バングラデシュは、北海道の2倍の国土に1億6000万人が住み、その9割がイスラム教徒である国です。その緑に赤の国旗は日本の旗を真似て作られた親日国であることは有名です。7月1日夜、バングラデシュ首都ダッカ市内のレストランをイスラム過激派組織のメンバーが襲撃し、日本人7名を含む22名が殺害される悲惨かつ痛ましい事件が起きました。本来は、親日国家であるはずで、貧困問題や格差問題はあると言いながら穏やかな印象を持つ国家で、JICAの国際支援活動で活躍していた日本人が狙われた事件は衝撃を与えました。彼らはバングラデシュの発展に貢献していたという事実を無視した「イスラム国」系によるテロは、いかなる理由があるにせよ許されることではありません。

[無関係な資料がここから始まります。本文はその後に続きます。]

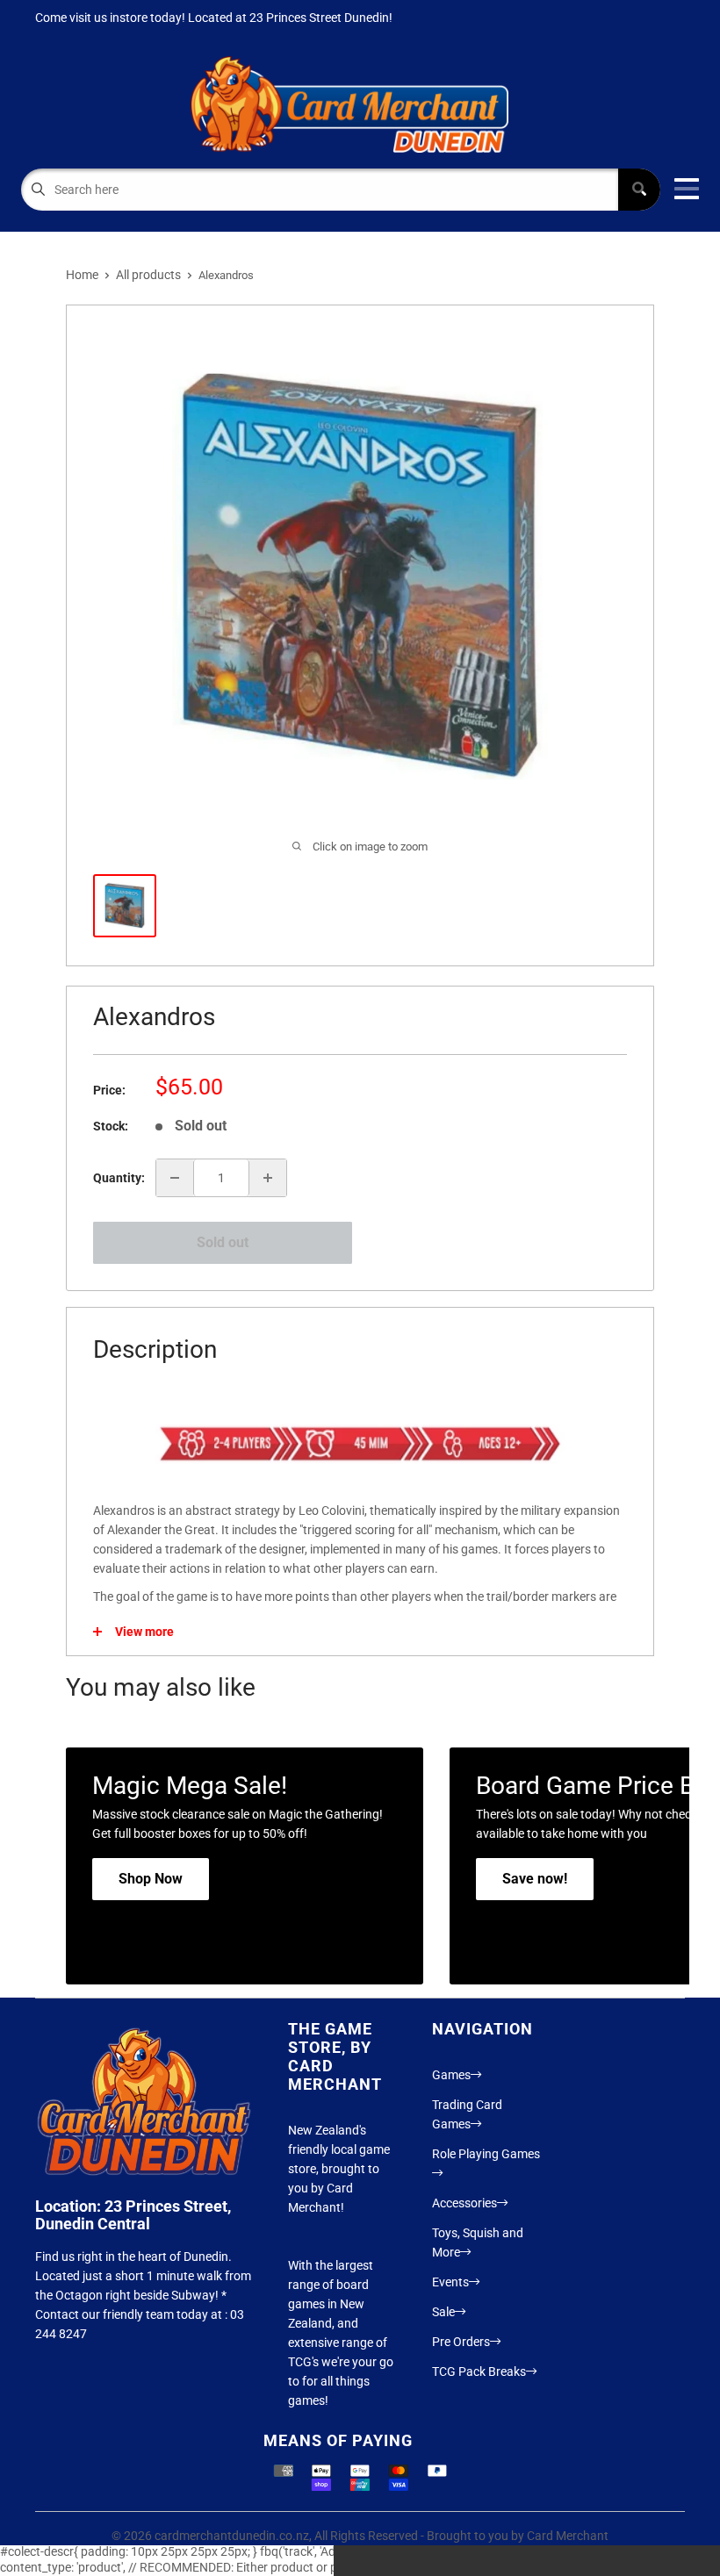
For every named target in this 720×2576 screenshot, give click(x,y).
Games (451, 2075)
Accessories (464, 2203)
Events (450, 2282)
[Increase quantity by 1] (267, 1177)
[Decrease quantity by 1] (174, 1177)
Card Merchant (567, 2536)
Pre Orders (461, 2342)
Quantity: (119, 1178)
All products (148, 275)
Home (82, 275)
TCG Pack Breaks (479, 2371)
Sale (443, 2312)
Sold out (222, 1242)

7月16日のNHK「ニュース深読み」で、このテロ事件が特集されました。前任校である愛知学泉大学で同僚であった、倉沢宰(クラサワサイ)先生が、日下部尚徳氏(NPO法人シャプラニール理事)、三輪 開人氏(NPO法人e-Education代表理事)と共にコメンテーターとして出演されていました。NHKは二村伸解説委員、ゲストは蛭子能収氏(漫画家)と早見優さん(歌手)でした。倉沢先生は、国立ダッカ大学大学院社会福祉学研究科修士課程修了、慶応義塾大学大学院社会学研究科博士課程修了され、バングラデシュ農村開発研究所(BARD)およびダッカ家族計画教育調査研究所(EPREC)で教官をされたバングラデシュの方で、日本に帰化されています。とても温厚な人格者で、しばしばお話をする機会があり、校務への姿勢や考え方を通じて、尊敬申し上げておりました。この日の放送では、立教大学RSSC兼任講師という肩書きで出演されていました。
今回のテロは、その背景に、急速な経済成長の一方で生まれた、格差の拡大や高失業率といった「社会のひずみ」があるのではと問題提起がなされ、倉沢先生は「国際支援や貢献活動のなかで、結局は安い賃金の劣悪な仕事をせざるを得ない労働力狙いのグローバル企業に対する不満が出るのは当然の流れかもしれない」と指摘され、さらに「援助を終えた後は、その経営やマネジメントを自国民(バングラデシュ)に権限委譲するのが望ましい姿ではないか」と述べられました。つまり、テロは絶対に許される行為ではないと断られたうえで、ひも付き援助や途上国への経済統治への警鐘を鳴らされました。またフランスでテロが発生したばかりですが、欧州などの先進国もさることながら、イスラム教徒が多いアジアでテロの脅威はどこまで広がるのか、「バングラデシュへは行かないから」、「日本の田舎の都市で住む自分には関係ない」といったレベルでは済まない事件であったと思われます。
グローバル社会、国際理解とは何か、真剣に論ずるべき時期であると思いながら、深く考えさせられた番組でした。